Fiserv’s pack of bank customers linking to the FedNow system account for about 40% of the financial institutions lined up so far by the Fed to use the first real-time system offered by the government. The only other real-time system in the U.S. is the RTP network, which is operated by the bank-owned The Clearing House.
In sponsored content posted by the Fed on the ABA Banking Journal site this month, FedNow CEO Nick Stanescu said the Fed’s real-time system has now onboarded about 500 financial institutions, up from 35 at the start last July. He also commented on the types of uses emerging so far.
“The majority of payments on the network have been account-to-account payments, and I’m hearing a lot about digital wallet funding and defunding,” Stanescu said. “These examples make sense because consumers can experience friction during these transactions, and we can easily see the benefits of immediate access to money transferred between accounts.”
He noted FedNow is also being used for earned wage access and instant insurance disbursement services, and predicted that it will be tapped for bill-pay services as well.
In January, the Fed said it had signed up 400 financial institutions so far as senders or receivers of payments using the new FedNow system.

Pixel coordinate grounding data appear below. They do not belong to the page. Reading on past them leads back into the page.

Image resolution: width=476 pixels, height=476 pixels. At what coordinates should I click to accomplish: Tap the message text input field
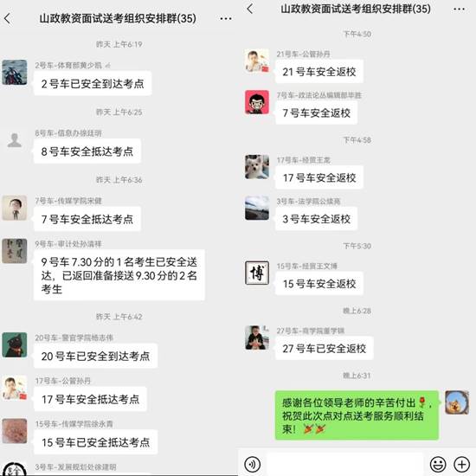[x=344, y=464]
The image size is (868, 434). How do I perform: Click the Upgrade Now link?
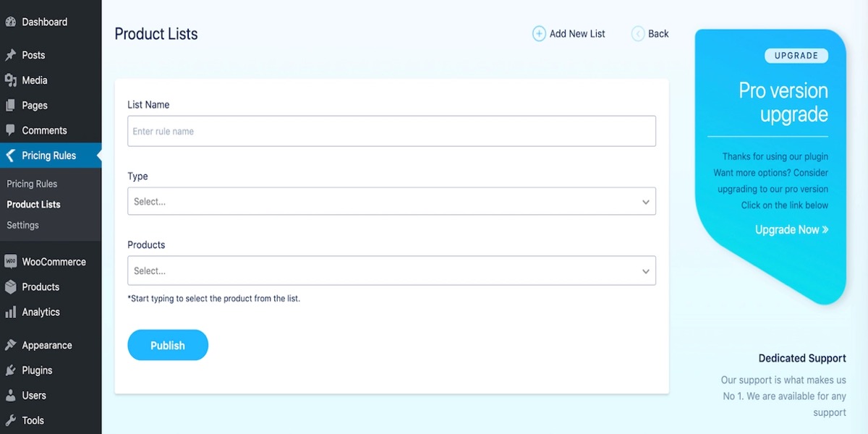[791, 230]
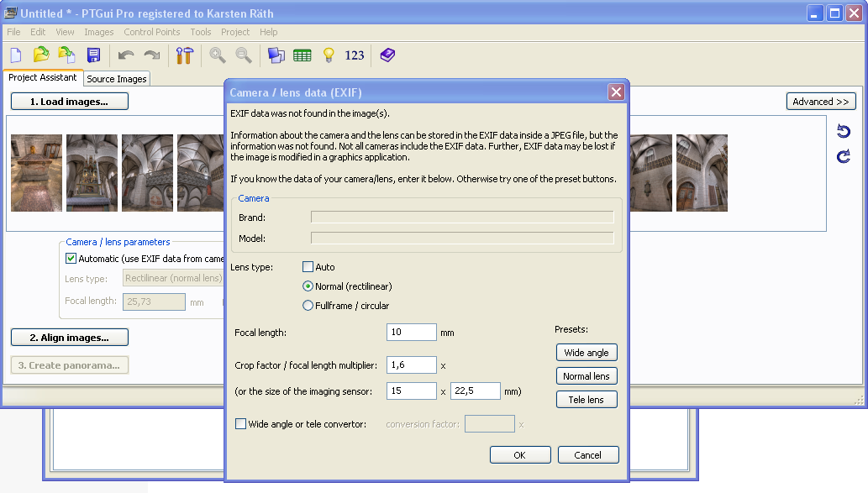Image resolution: width=868 pixels, height=493 pixels.
Task: Select the Fullframe / circular radio option
Action: tap(308, 306)
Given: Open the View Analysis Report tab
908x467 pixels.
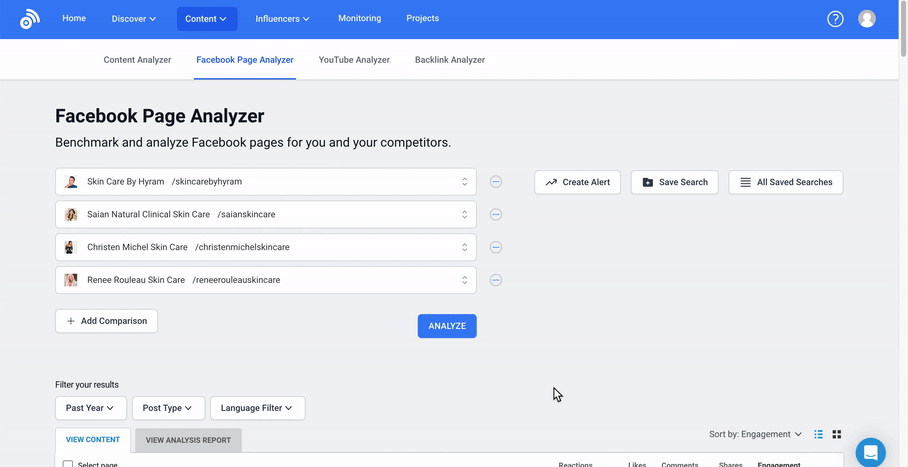Looking at the screenshot, I should pos(188,440).
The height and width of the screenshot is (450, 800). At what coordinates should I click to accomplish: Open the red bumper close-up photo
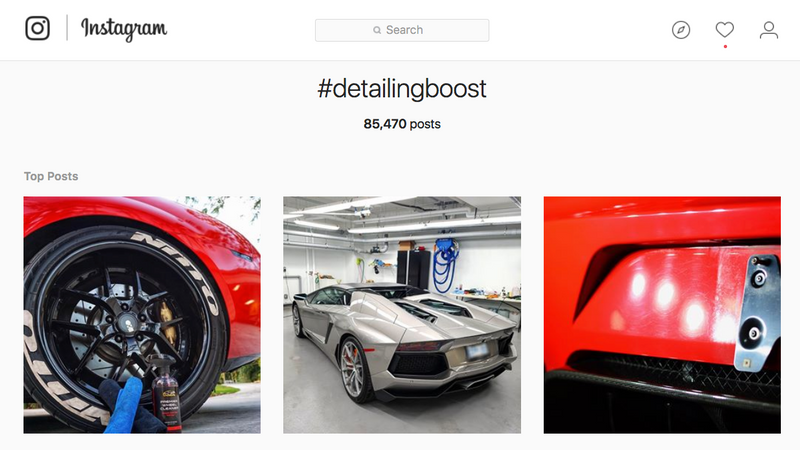tap(662, 315)
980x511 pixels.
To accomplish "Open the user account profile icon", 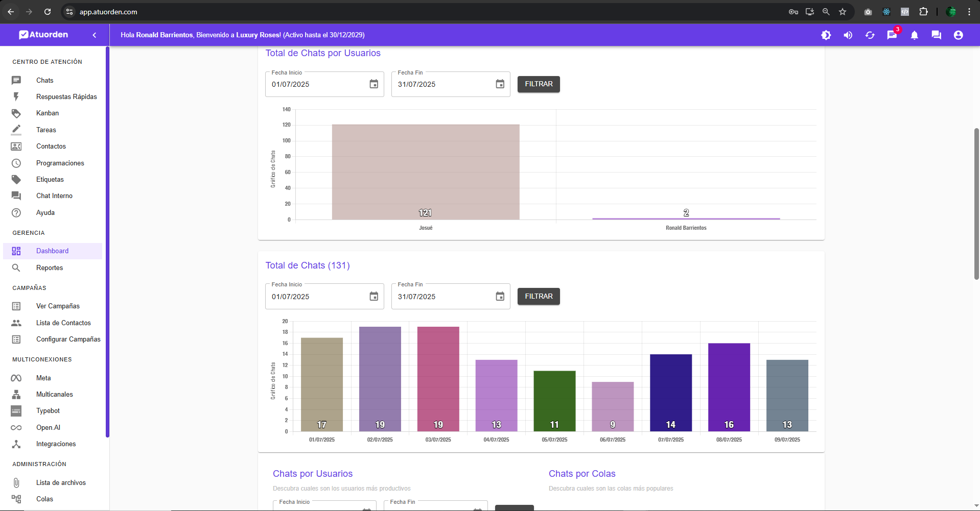I will pos(958,35).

It also emphasized that the pool of participants is diverse, with banks and credit unions of all sizes, with assets ranging from $500 million to more than $3 trillion, in 45 states nationwide. Only banks can join the network, offering the faster payment services to businesses and consumers.

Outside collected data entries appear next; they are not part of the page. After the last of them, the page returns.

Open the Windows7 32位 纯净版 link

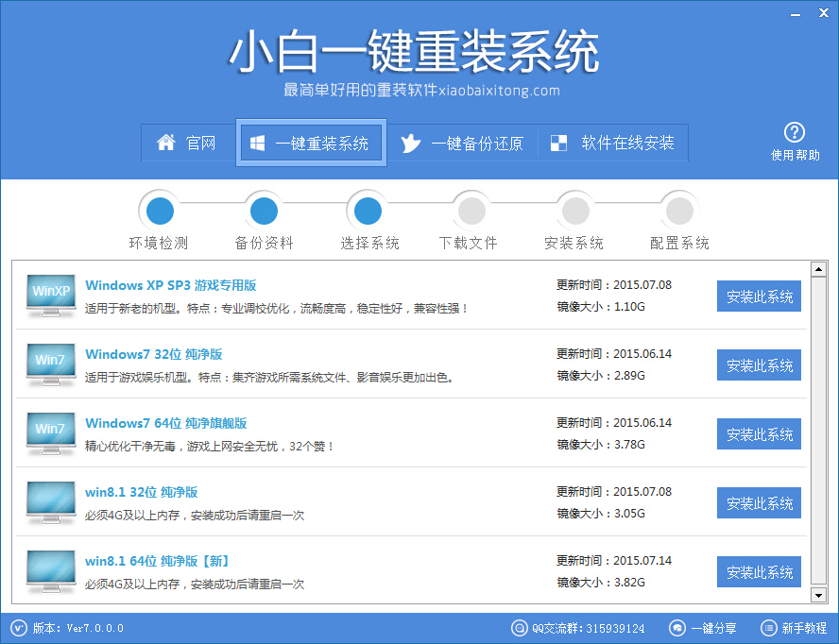pos(154,353)
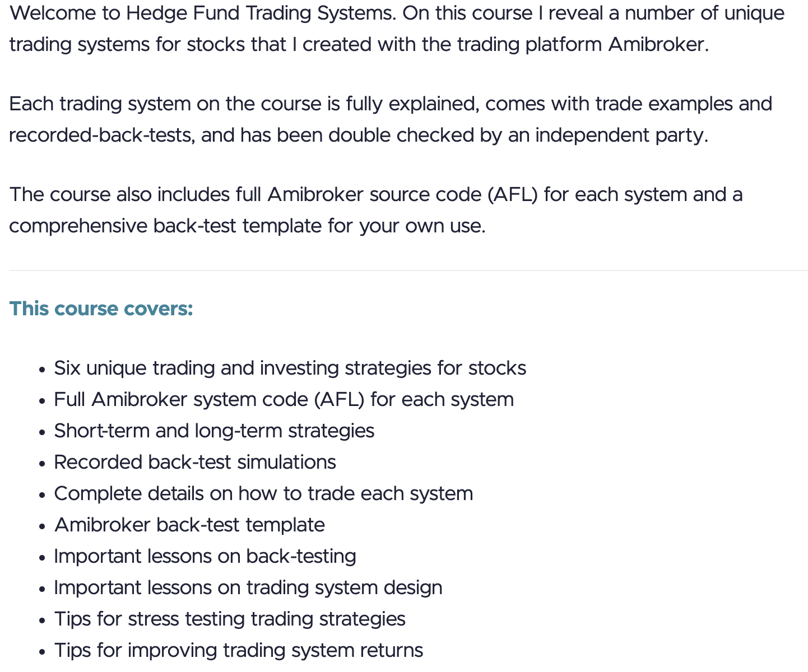Click 'Important lessons on trading system design' item
This screenshot has width=808, height=672.
click(x=248, y=587)
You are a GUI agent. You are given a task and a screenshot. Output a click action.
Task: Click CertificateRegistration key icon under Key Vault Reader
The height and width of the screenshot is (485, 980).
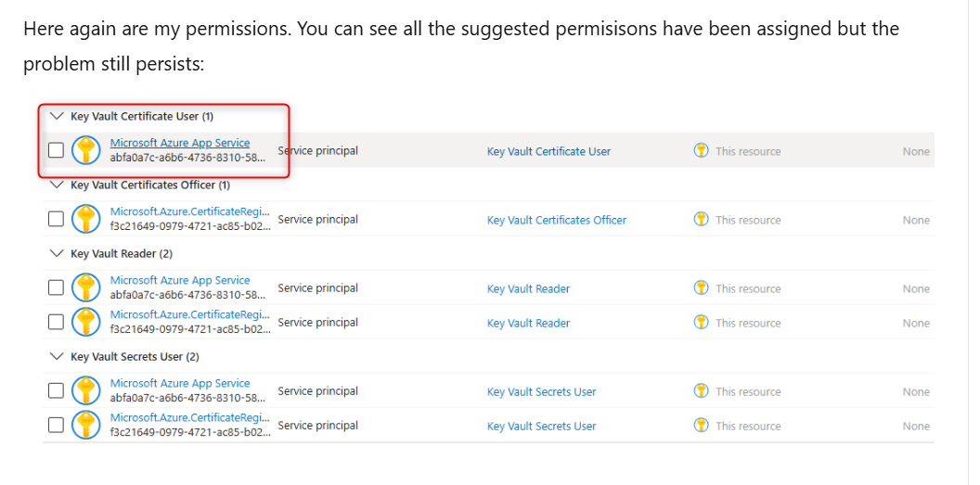coord(85,322)
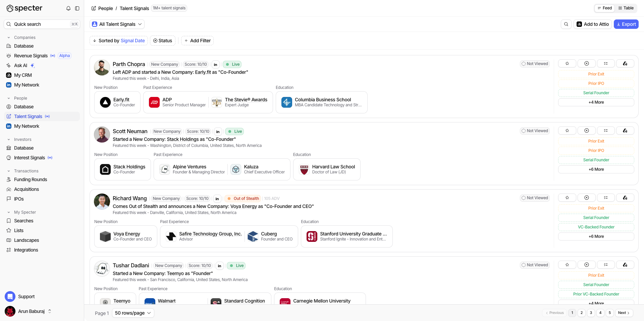
Task: Switch to Table view
Action: (626, 8)
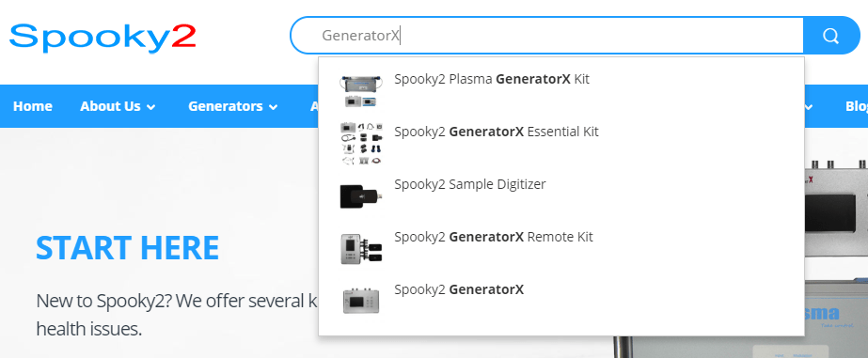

In addition to Fiserv, FedNow service providers include the card network Visa and the payments services company ACI Worldwide.
While 400 is no small number, it’s a relatively minor slice of the nearly 10,000 bank institutions in the U.S. so the Fed has a long way to go in making the system widespread. That’s part of the conundrum for the central bank: it must attract banks to FedNow to make it more valuable as a network, but banks generally are less likely to be interested if the network isn’t comprehensive.
While a number of the biggest banks in the country have signed up, as of early this year there have been some notable hold-outs. Bank of America, Citigroup, PNC and Capital One Financial, all among the nation’s 10 largest banks, still haven’t signed on to FedNow, according to the Fed’s list of participants.
Fiserv has previously pointed out that FedNow isn’t bringing anything new to the table, but rather expanding the types of payments choices available. Tim Ruhe, Fiserv’s vice president of small and mid-sized business payments, downplayed the significance of FedNow to some degree last September.
“It's not a new concept to have multiple payment networks in the U.S. market,” Ruhe said in a post on the company’s website. “In fact, we were already operating in an environment where there were multiple real-time payment networks.” Still, he noted that FedNow expands the universe of service options. “It drives choice, innovation and ubiquity,” he explained.